AbstractsMathematics

Effects of Seasonality on the Estimation of Environmental Extremes: A Study of Non-Homogeneous Methods for Estimating Environmental Extremes:

by A.C. Trahan




Institution: Delft University of Technology
Department:
Year: 2013
Keywords: Extreme Value Analysis; Non-Homogeneous Poisson Process; Hydraulic Boundary Conditions
Record ID: 1264994
Full text PDF: http://resolver.tudelft.nl/uuid:6694eaf1-489b-4ad4-87ea-61c1eea63fd0


Abstract

Extreme value theory is commonly applied in ocean engineering to estimate extreme environmental conditions (e.g. wave height and wind speed). Extreme value models generally assume data are identically distributed and homogeneous in time.
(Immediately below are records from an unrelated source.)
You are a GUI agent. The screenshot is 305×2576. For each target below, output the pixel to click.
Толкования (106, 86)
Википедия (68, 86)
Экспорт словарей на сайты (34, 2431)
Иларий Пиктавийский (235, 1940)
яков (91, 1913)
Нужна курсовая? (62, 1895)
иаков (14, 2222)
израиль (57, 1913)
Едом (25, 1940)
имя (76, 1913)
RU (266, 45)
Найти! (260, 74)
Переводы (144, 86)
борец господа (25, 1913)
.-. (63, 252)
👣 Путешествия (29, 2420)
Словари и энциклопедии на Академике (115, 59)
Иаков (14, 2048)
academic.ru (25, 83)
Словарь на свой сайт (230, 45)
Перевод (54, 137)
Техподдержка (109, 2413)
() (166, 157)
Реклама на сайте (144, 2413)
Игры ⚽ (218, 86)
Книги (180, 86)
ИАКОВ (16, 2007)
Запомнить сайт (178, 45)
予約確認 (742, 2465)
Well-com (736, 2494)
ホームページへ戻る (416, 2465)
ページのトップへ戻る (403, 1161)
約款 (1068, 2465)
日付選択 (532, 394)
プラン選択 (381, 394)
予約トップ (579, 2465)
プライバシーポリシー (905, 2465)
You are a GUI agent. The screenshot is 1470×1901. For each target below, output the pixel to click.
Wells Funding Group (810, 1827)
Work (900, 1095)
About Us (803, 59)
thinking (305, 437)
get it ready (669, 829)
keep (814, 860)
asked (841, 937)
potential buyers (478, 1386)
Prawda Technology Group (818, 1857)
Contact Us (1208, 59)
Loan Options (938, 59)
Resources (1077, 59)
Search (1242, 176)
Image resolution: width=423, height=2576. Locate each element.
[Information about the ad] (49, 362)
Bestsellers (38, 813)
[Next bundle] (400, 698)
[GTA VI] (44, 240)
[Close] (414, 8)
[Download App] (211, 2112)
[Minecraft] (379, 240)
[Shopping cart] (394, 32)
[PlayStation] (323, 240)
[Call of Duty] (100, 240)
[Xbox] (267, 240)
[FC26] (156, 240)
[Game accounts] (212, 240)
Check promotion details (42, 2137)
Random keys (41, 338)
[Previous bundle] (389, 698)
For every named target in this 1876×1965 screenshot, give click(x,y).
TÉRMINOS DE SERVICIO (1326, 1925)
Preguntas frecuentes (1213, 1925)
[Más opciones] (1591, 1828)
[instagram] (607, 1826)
Because there are often different dominant generating mechanisms in different seasons, the sample distributions vary through the year, potentially violating the identical distribution assumption. Two methods for overcoming this are (1) dividing the data into seasons whose distributions are homogeneous (‘time-stratified’) and (2) employing a time-varying extreme value model whose parameters change through the year, such as a non-homogeneous Poisson process (‘time-varying’). The difference between the results of these two methods and the classical method indicates the influence of violating the identical distribution assumption. These methods also provide seasonal extreme estimates, which are useful for design, construction, and maintenance of ocean structures. Based on analysis of model and observation data from thirteen sites in the North Sea (4 wind speed, 9 wave height), the differences between all-year extreme estimates from the classical method, the time-stratified method, and the time-varying method prove not to be statistically significant. This implies the violation of the identical distribution assumption is also not significant. The seasonal estimates of the time-stratified method and the timevarying method are also compatible, validating the use of the less man-hour-intensive and more versatile time-varying method for calculating seasonal extremes.